Le financement des industries de défense est un sujet sur lequel je me suis penché dès ma prise de fonction. Je vous rassure d'emblée : tant que je serai commissaire, il n'y aura pas de texte visant à le défavoriser. Croyez-moi, j'y veille ! Tout ce que vous pouvez lire ne sont que fausses fuites.
Vous avez raison, le monde financier doit s'adapter à cette nouvelle réalité que financer des industries de défense, c'est, au fond, financer notre souveraineté, notre autonomie et notre démocratie. J'ai inséré explicitement dans le texte Asap, sur lequel l'urgence a été déclarée et qui est en cours de débat au Parlement et au Conseil européens, que la BEI devait désormais financer les industries de défense. Contrairement aux habitudes qui ont été prises, rien ne le lui interdit. La BEI est au service des politiques de l'Union européenne et je l'ai rappelé à ses responsables que j'ai rencontrés à plusieurs reprises, notamment s'agissant de la politique de défense. Mais il faut également que tous ceux qui siègent au conseil de la BEI, c'est-à-dire les ministres des finances, votent bien dans ce sens – je m'en suis ouvert directement à Bruno Le Maire. On sait que la participation de la BEI aura un effet d'entraînement très important sur l'ensemble du secteur financier, d'où ma démarche.

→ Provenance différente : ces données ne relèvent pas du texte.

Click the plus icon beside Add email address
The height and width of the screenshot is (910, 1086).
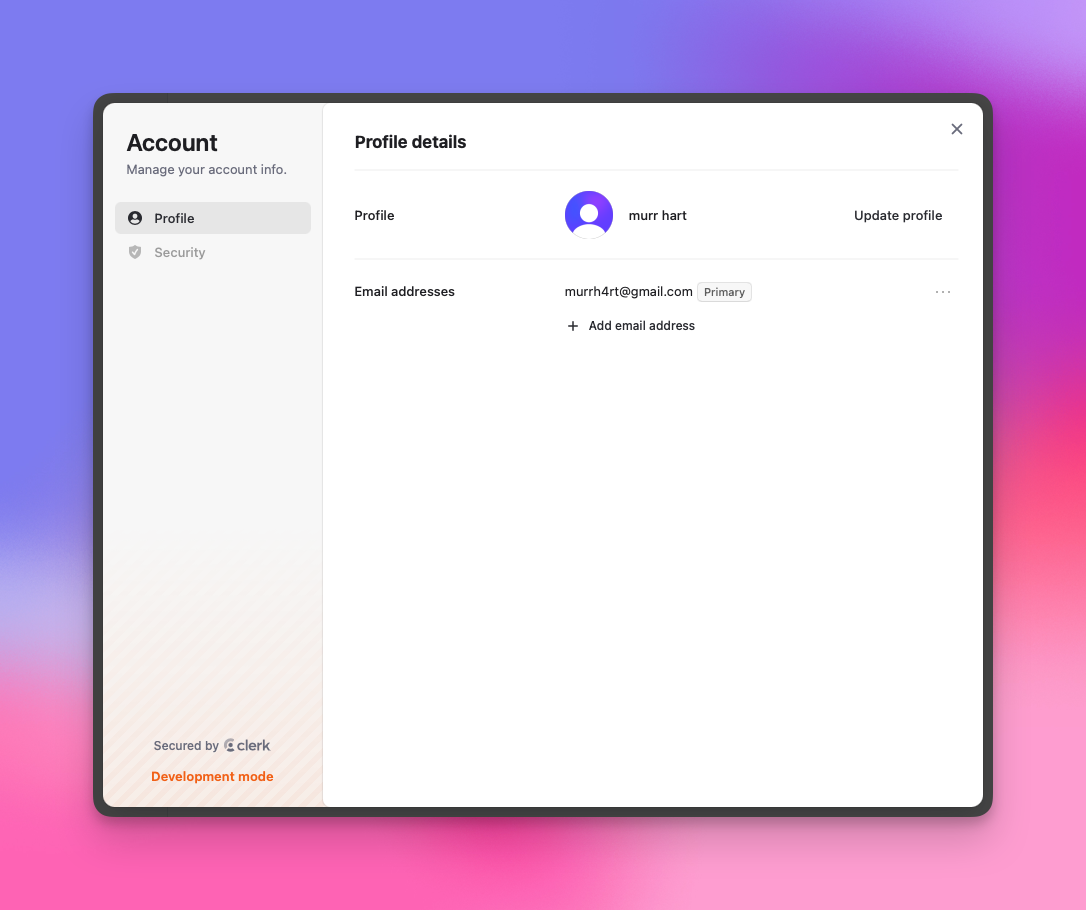pos(573,325)
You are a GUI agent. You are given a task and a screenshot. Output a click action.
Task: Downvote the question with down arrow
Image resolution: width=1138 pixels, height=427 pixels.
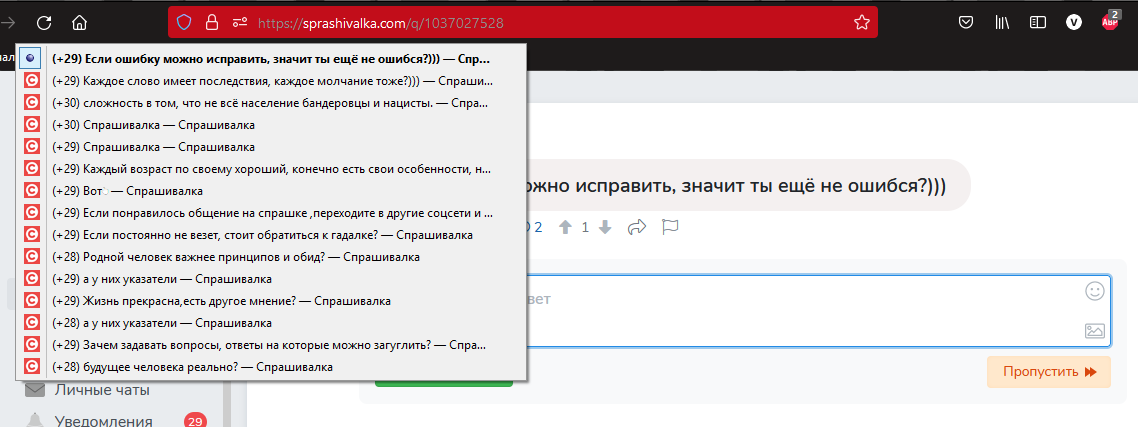605,227
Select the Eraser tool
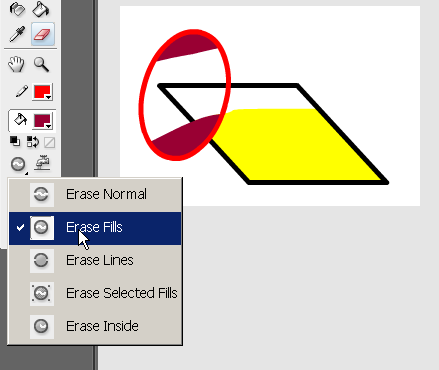Screen dimensions: 439x370 (x=43, y=34)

L'Europe dispose d'une base industrielle. Nous savons tout faire en matière d'armements : le problème, c'est que nous n'allons pas assez vite par manque de capacité industrielle. Si les industriels savent faire les matériels mais les livrent en quatre ans, ceux-ci ne correspondent plus aux besoins. Il est donc nécessaire de monter nos capacités de production industrielle. Chaque État membre, en particulier ceux qui font partie de l'Otan – pratiquement tous, en réalité – doit désormais dépenser au minimum 2 % de son PNB dans le secteur de la défense. C'est la règle. Par conséquent, l'outil industriel européen doit s'adapter à cette demande nouvelle, faute de quoi les États membres achèteront là où les matériels seront disponibles.
La bonne nouvelle, c'est que nous avons tout. Il faut maintenant travailler beaucoup plus ensemble. Des coopérations sont en cours, qu'il faut soutenir. Nous disposons également d'instruments qui favorisent la mutualisation : le programme européen d'investissement dans le domaine de la défense (Edip), l'instrument visant à renforcer l'industrie européenne de la défense au moyen d'acquisitions conjointes (Edirpa), Asap et désormais le fonds de souveraineté. Lorsque quatre pays œuvrent ensemble, ils bénéficient d'un soutien accru pour favoriser les rapprochements auxquels vous faisiez allusion à juste titre.